Alternatively, you can use a capacitor testing tool to check the resistance of the component. The microfarad reading must be under 10% of the capacitance as determined by the HVAC unit manufacturer. If it is over 10%, the capacitor may demand replacement.

6. Reset The Blower

You may attempt to reset the blower motor and attempt to start it again if everything else checks out. This may even lead to the motor functioning properly again.

To reset your AC blower motor, follow these steps.

A. Turn The Power Off

Disconnect your air conditioning unit from power by unplugging it from the outlet. Alternatively, if it’s connected directly to the control board, you can turn off the breaker it is connected to.

B. Remove The Cover

You can remove the HVAC fan access panel by undoing the screws that hold it in place. Allow the motor to cool down before you go any further.

C. Press The Reset Button

The blower motor reset button, colored red, is typically on the back of the motor. It’s located away from the direction fans blow air so that it can be pressed safely. 

If the motor has overloaded, the reset button may have popped already. Push it back in to reset the motor, and you’re done.

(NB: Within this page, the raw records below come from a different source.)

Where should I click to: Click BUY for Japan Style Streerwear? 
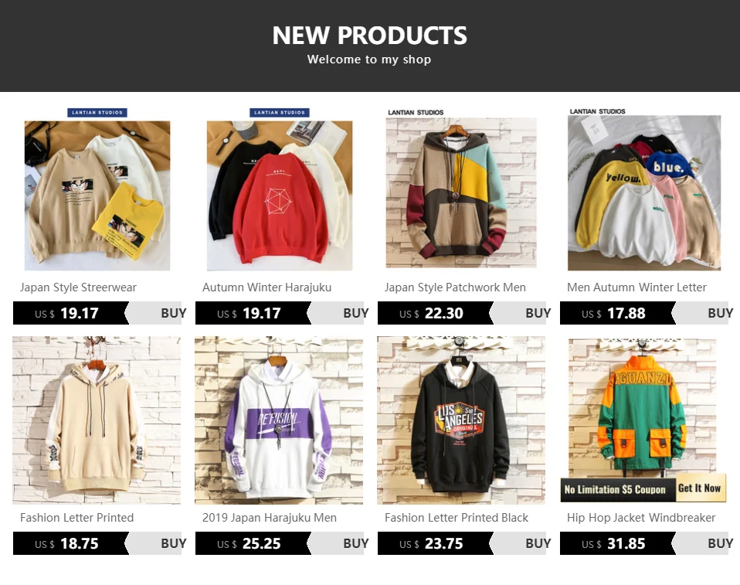154,313
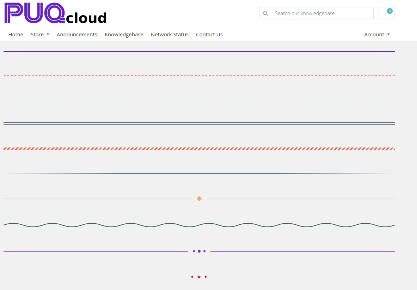Click the orange striped divider line
Image resolution: width=417 pixels, height=290 pixels.
tap(199, 149)

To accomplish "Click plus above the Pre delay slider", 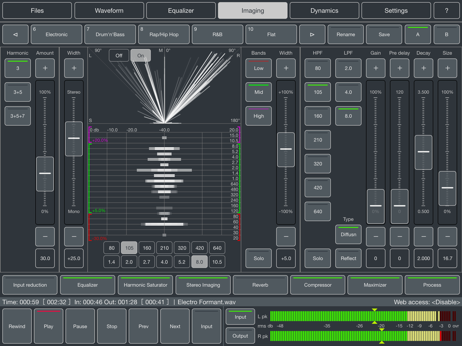I will (400, 68).
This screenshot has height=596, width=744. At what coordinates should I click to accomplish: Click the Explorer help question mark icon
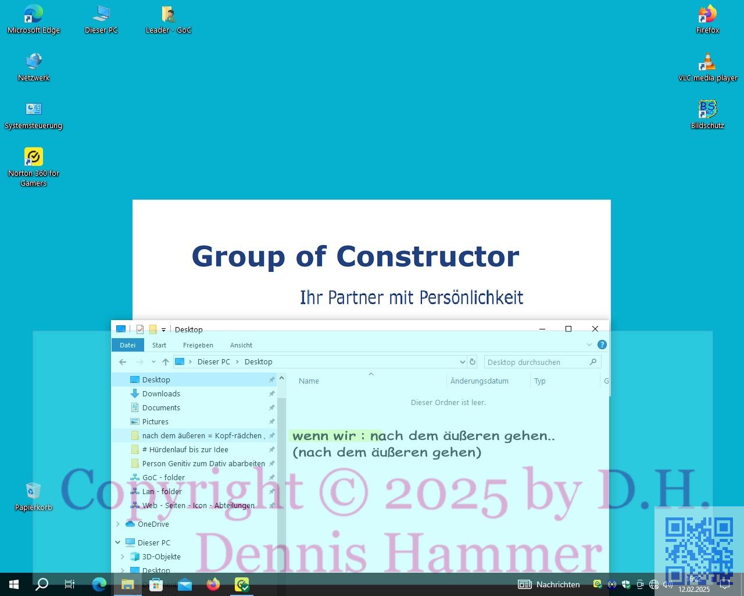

AC Blower Fan Motor Frequently Asked Questions ?

When do I replace my AC blower motor?

There are two instances when you should outright replace the blower motor: overheating even after repairs and moisture damage.

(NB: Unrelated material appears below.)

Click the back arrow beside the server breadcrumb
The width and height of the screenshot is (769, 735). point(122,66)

If your bad blower motor continues to overheat even after having it looked at by a certified technician, you should not wait any longer. The appliance could become a fire hazard and may lead to a devastating house fire if in the vicinity of combustible objects.

Moisture damage can occur due to a number of issues, ranging from humidity to incorrect installation of the AC coil. Regardless, moisture results in rusting of your blower motor, causing a short circuit in the device. If your HVAC blower motor has faced moisture damage, consider installing a dehumidifier in the room as well to prevent any further damage.

How do I tell if it’s a faulty blower motor or the resistor?

A blower motor resistor in a home HVAC system only controls the amount of air that goes to the motor, acting as the speed setting in a variable speed motor. 

When the resistor malfunctions, the fan will work at a constant speed, in contrast to the fan not working at all in case of a faulty motor. Meaning, a malfunctioning resistor will have the fan function at one of the designated speeds rather than stopping completely.

How many volts should the blower motor receive?

Generally, 220 volts should be enough for an air handler blower motor, while 115 volts will suffice for a furnace motor. You may check the specifications provided by the manufacturer for more information on your model.

Old air car blower motor isolated on white background. Old dirty air blower fan motor of car isolated. Save with clipping path. AC Blower Fan Motor Conclusion.

AC Blower Fan Motor Conclusion

It’s all too often that the blower motor is ignored during maintenance, leading to long-term problems with the air conditioning unit. In more severe cases, the malfunctions may end up rendering the unit completely useless. 

With this guide, you may be able to test your bad blower motor for any faults and act accordingly. A multimeter and thermostat monitor are your best friend when going about the testing process, giving you an idea of a blown fuse. 

The bottom line is, what goes into testing if a blower motor works is not a complicated affair at all. You may even be able to fix some of the minor issues like a dirty fan by yourself, saving a lot of time and money. 

A better understanding of the HVAC system is sure to serve you in the future as well.